On Dec 19, 2004, at 3:06 PM, Erik Zachte wrote:
The new setup seems to imply I need to build huge
tables which exceed
phys.
memory, hence sharp performance penalties (the job already runs +/- 24
hrs),
or I need to sort and merge these huge files several times before real
work
starts.
I strongly recommend against pulling data directly from the SQL dumps.
As you see already, as we continue to refactor the schema to make it
possible for the wiki to handle our workload efficiently it's going to
get less and less convenient to pull data from a raw dump in a linear
fashion.
Note that we're going to be moving to a new compression format as well,
which will merge multiple old revisions of pages into a single
compressed field in another table to dramatically reduce space
requirements.
All of his would not be necessary if a few small
fields were replicated
across tables.
Impact on db size would be trivial, on page save time zero.

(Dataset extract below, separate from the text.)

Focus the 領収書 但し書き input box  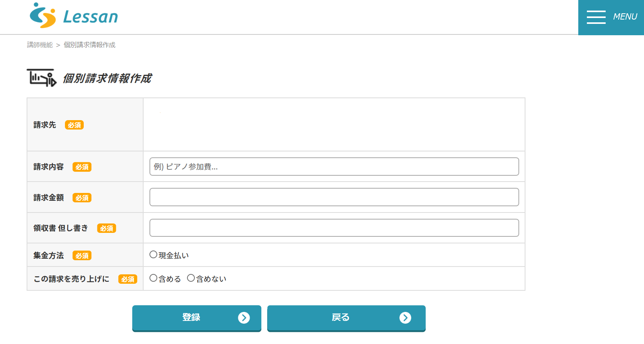334,228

Actually, it's a very significant burden -- that's why we're removing
the duplication.
As one example, duplicating namespace and title on every revision means
we have to update *every revision* (possibly many thousands) when pages
are renamed. This can take a significant amount of time, locks up
database resources, and can result in weird conflicts arising. Every
few weeks somebody renames a heavily-edited page and there's a mad
scramble to clean up after it. We can't sustain the wiki through
another couple years with that kind of problem wide open.

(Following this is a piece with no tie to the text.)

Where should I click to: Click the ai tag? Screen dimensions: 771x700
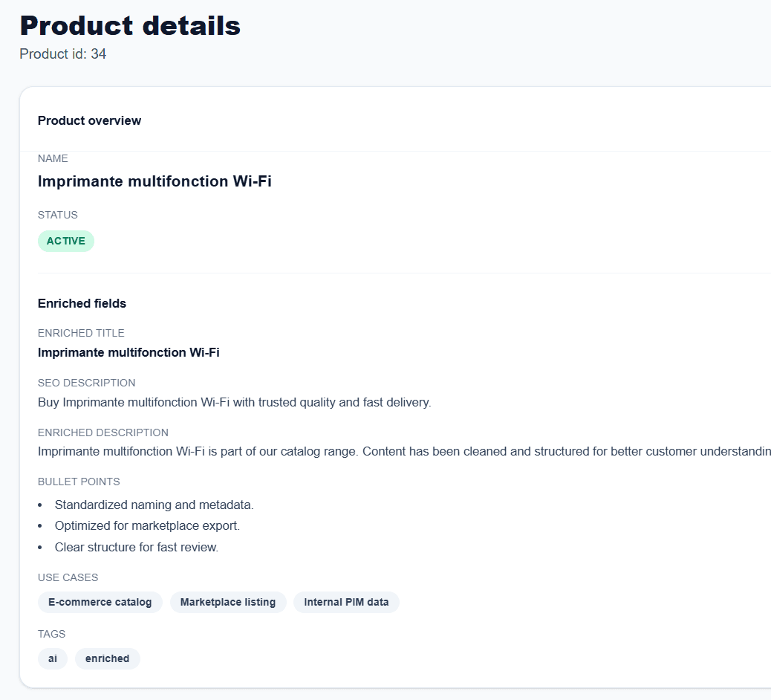click(x=52, y=658)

One thing I think I will add is a text byte size field on the revision
table; with individual-revision compression we no longer can easily get
the size short of decompressing the text to see what it looks like.
Generally this size will not change, either, since a given revision's
source text is immutable.
Unrelated, will there be a periodic (costly) query to
produce something
similar to the cur dump, which is used by quite a few scripts.
Downloading all complete db's is not workable.
We ought to have a more usable public dump format than the raw SQL
backups. Something based on Special:Export might be good for the kind
of processing you're doing, for instance. Consider also rewriting the
stats to work from the database.
-- brion vibber (brion @
pobox.com)